I mean I was BELOW THE 140'S TODAY!!! But then wehad dinner...it's the hardest part of my day, part of me just wants to go out with my freinds in the eenings to skip dinner, but I know I'll just drink, which is even hgher calories than the meal itself. It's so stupid.
Pasta, with tomatoe sauce and THREE falafles. Then salad with lots of OIL on. Then rasperiies.
I weighed myself and I'm 141.
I want to die. Literally, crawl into a whole and die. I doubt I could find a whole big enough though.
Tomorrow'll be worse becuase my parents will be in all day and make me eat lunch, I'm hoping, PRAYING, I can sleep through it.
I wish I could purge. I've been trying for A YEAR and I can't do it. Ive tried my fingers and a toothbrush, both ends, multiple times. But my body IS SO FUCKED UP that it won't let me.
I might by some laxatives, but I heard somewhere they don't actually get rid of the calories and stuff?
I need to EXCERISE. When I get back from NY, I'm going to the gym EVERYDAY for an hour.

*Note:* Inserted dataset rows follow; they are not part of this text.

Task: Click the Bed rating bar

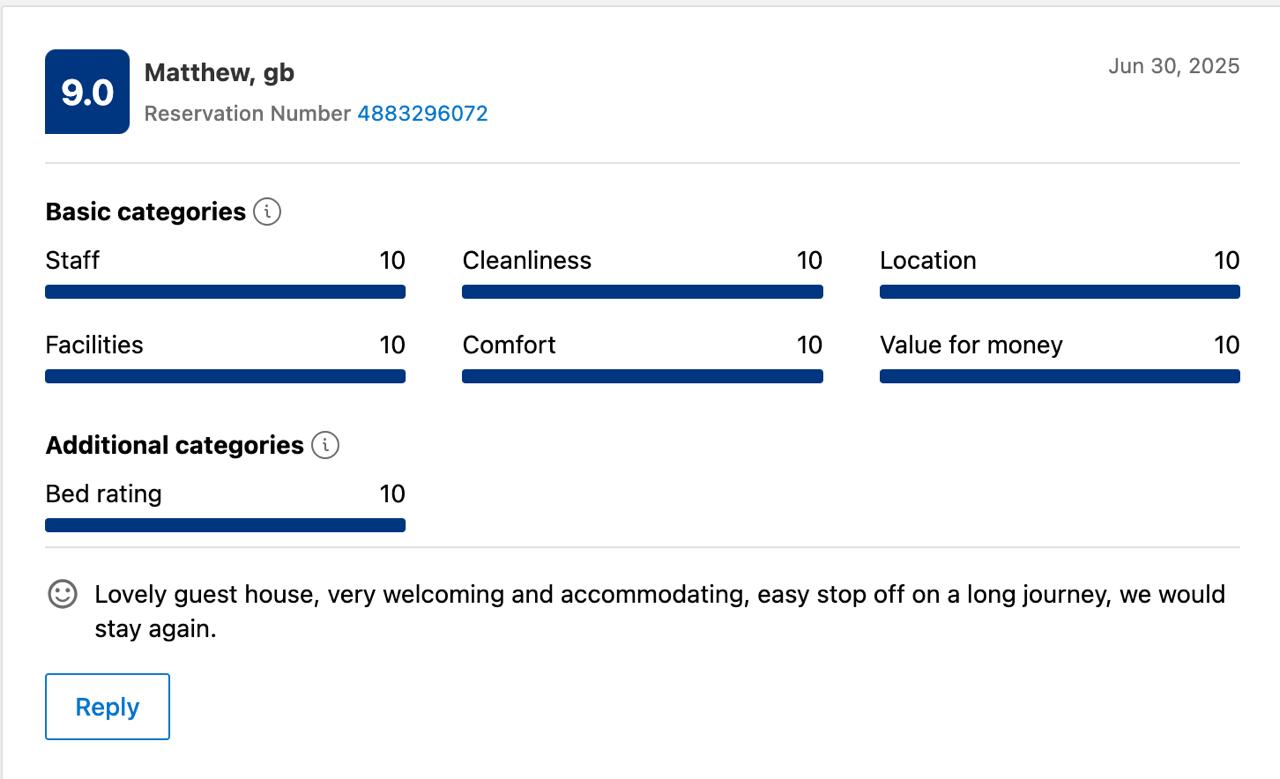Action: tap(225, 525)
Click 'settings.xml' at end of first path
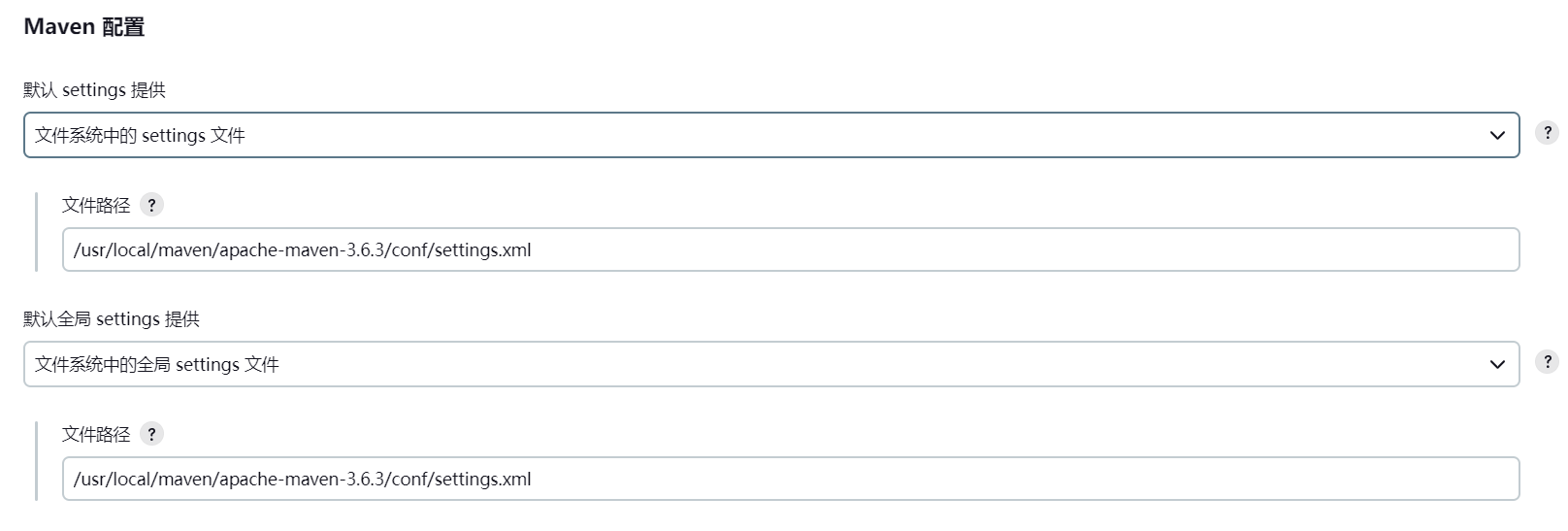Viewport: 1568px width, 531px height. tap(483, 250)
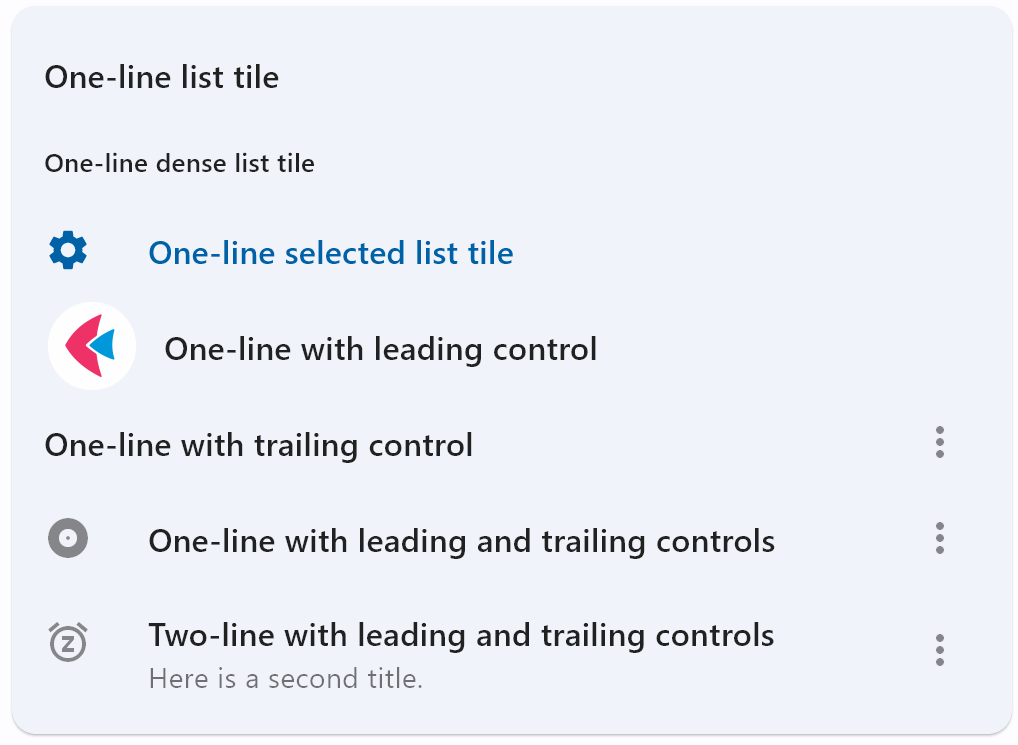1018x745 pixels.
Task: Click the word "selected" in the blue title
Action: [x=346, y=253]
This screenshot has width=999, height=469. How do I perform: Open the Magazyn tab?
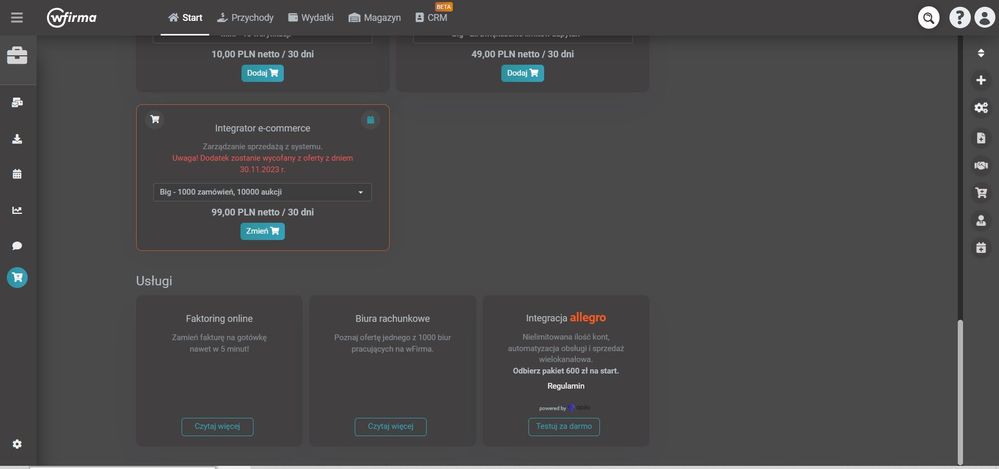point(374,17)
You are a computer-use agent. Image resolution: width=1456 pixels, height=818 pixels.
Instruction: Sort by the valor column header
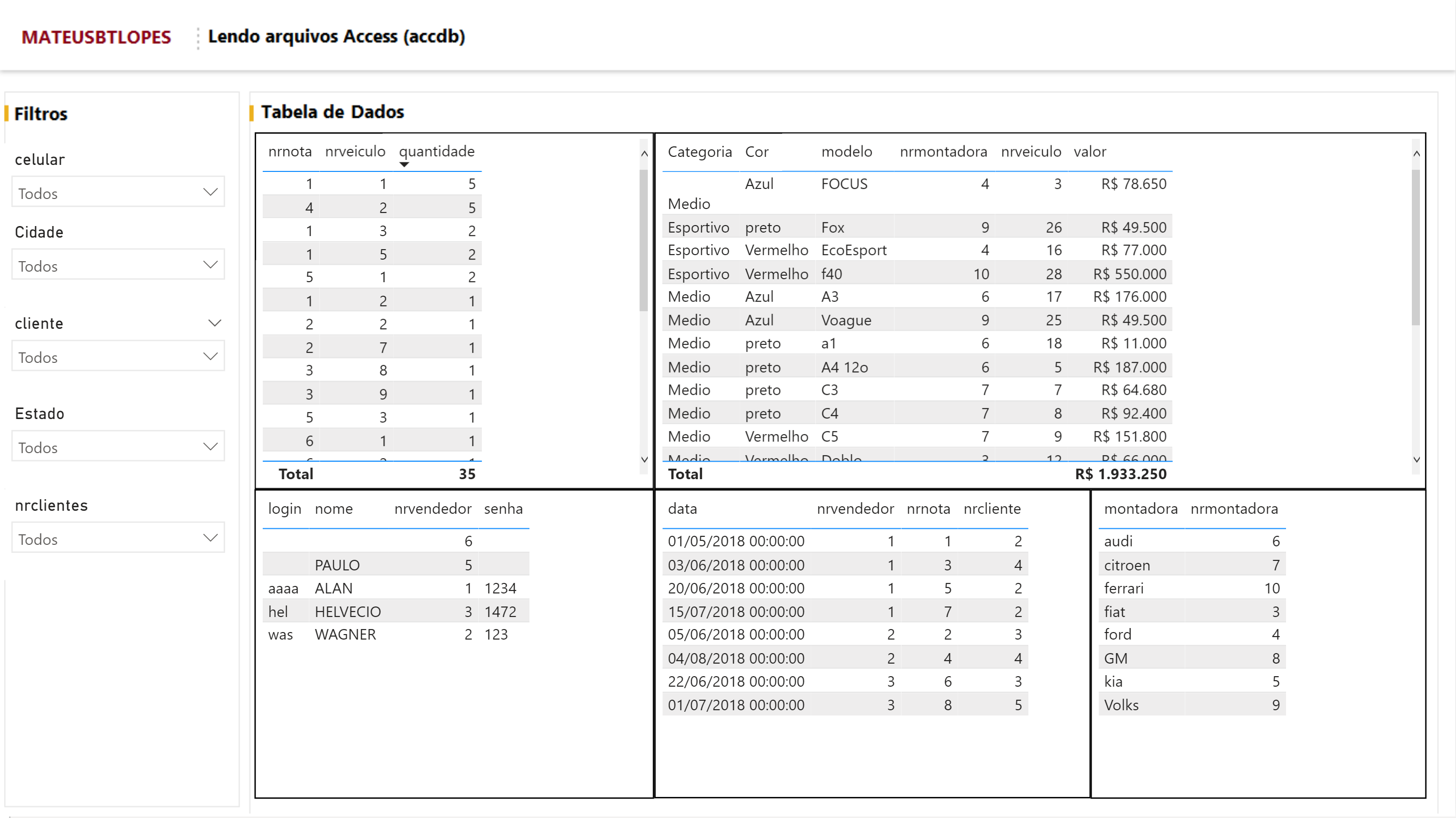[x=1089, y=151]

I need more dedication whwn it comes to excerisisng.
I need walk around for an hour in town today, with 3 heavy books, so I spose it's better than nothing.
GW1- 137 lbs BEcuase thats where I was a matter of WEEKS ago. I'd LOVE to be there by Monday, well, today I'm averaging 140, so I guess 3 pounds in 3 days...Hhm. I'm going to try my hardest.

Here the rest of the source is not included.